5 consigli per prenderti cura al meglio del tuo giardino

Vivere all'aria aperta e ottenere bei risultati

venerdì 29 maggio 2020 9.42
Il giardinaggio è uno degli hobby preferiti dagli italiani. Ti permette di vivere un po' all'aria aperta, di bruciare qualche caloria di troppo, di ottenere dei risultati gratificanti che esalteranno i tuoi sensi. Tuttavia, non sempre è facile iniziare a prendersi cura del proprio giardino, e non sempre è facile ottenere dei buoni risultati.

È proprio per questo motivo che si consiglia di acquisire tutte le informazioni necessarie per poter svolgere correttamente tutte le operazioni necessarie al caso. A tal proposito è utile collegarsi alla piattaforma online di itop5.it, in cui vengono condivisi alcuni pratici consigli e alcune tecniche valide per eseguire in maniera ottimale attività di giardinaggio.

Non è importante avere un terreno molto ampio

Chiunque può iniziare a fare giardinaggio e, per farlo, non è certo necessario avere un grande appezzamento di terreno da destinare ad ampie piantagioni. Anzi, soprattutto agli inizi, è consigliabile limitare l'applicazione del proprio pollice verde a qualche metro quadro: permetterà di curare meglio le prime piantine.

Naturalmente, è opportuno fare attenzione a ciò che si decide di coltivare. Alcune piante danno il meglio di loro se vivono all'ombra, altre invece hanno bisogno di un'esposizione diretta al sole, altre ancora richiedono una esposizione parziale alla luce solare. È quindi importante non trascurare questo questo primo step, fondamentale per procedere poi alle successive fasi.

Il tempismo è tutto!

Se si desidera avere successo con il proprio giardino, è opportuno piantare il giusto tipo di piante, al momento giusto. Ovviamente non è affatto facile per un neofita determinare se, quando e dove convenga piantare i semi. Proprio per questo motivo si consiglia di chiedere informazioni specifiche al vivaio nel quale ci si reca per acquistare le piante: gli esperti del settore sono in grado di fornire i migliori suggerimenti per guidare il cliente in queste prime e delicate fasi.

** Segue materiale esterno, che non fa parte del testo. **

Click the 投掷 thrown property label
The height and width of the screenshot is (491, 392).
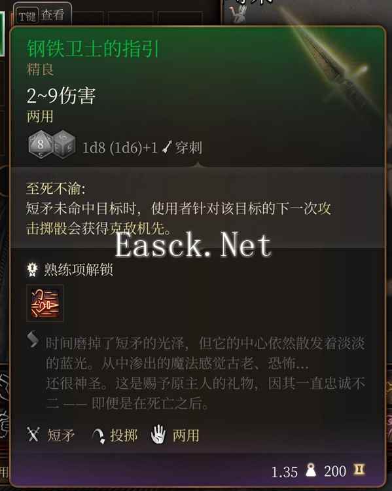[124, 435]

Inizia dalle piante più "facili"

Iniziare a curare il giardino per la prima volta può portare una grande euforia in caso di successo, o una disaffezione in caso di fallimento. Proprio per favorire il primo e evitare il secondo è opportuno procedere con l'acquisto e la messa a dimora delle piante che sono più facili da coltivare rispetto ad altre: per iniziare è possibile scegliere tra pomodori, peperoni, cipolle, bietole, basilico e fagioli. Se invece si ha una predilezione verso i fiori, si può puntare su girasoli, dalie, garofani o petunie.

Non sbagliare le innaffiature

È importante assicurarsi di dare alle giovani piante l'acqua che necessitano (di norma, relativamente di più di quanto avrebbero bisogno le piante "mature"), facendo attenzione a non bagnare le foglie: le foglie bagnate possono infatti essere maggiormente esposte alla muffa e, dunque, marcire e contagiare l'intera pianta. Bisogna, inoltre, evitare anche di abbondare troppo con l'acqua, perché i ristagni – tranne rarissime eccezioni – danneggiando quindi il germoglio. Anche in questo caso vale sempre la buona regola di domandare dei chiarimenti al vivaio prima di compiere errori fatali per la salute del tuo giardino.

Non dimenticarti della potatura

La potatura ha come obiettivo quello di favorire una maggiore circolazione della luce e dell'aria, e riequilibrare esteticamente e "funzionalmente" la pianta. Si tratta di una delle operazioni più "temute" dai neofiti, che hanno generalmente paura di rimuovere rami secchi o infruttiferi, nel dubbio di danneggiare irreparabilmente l'arbusto. In realtà, si tratta di un'operazione essenziale, con la quale bisognerebbe prendere la giusta dimestichezza il prima possibile.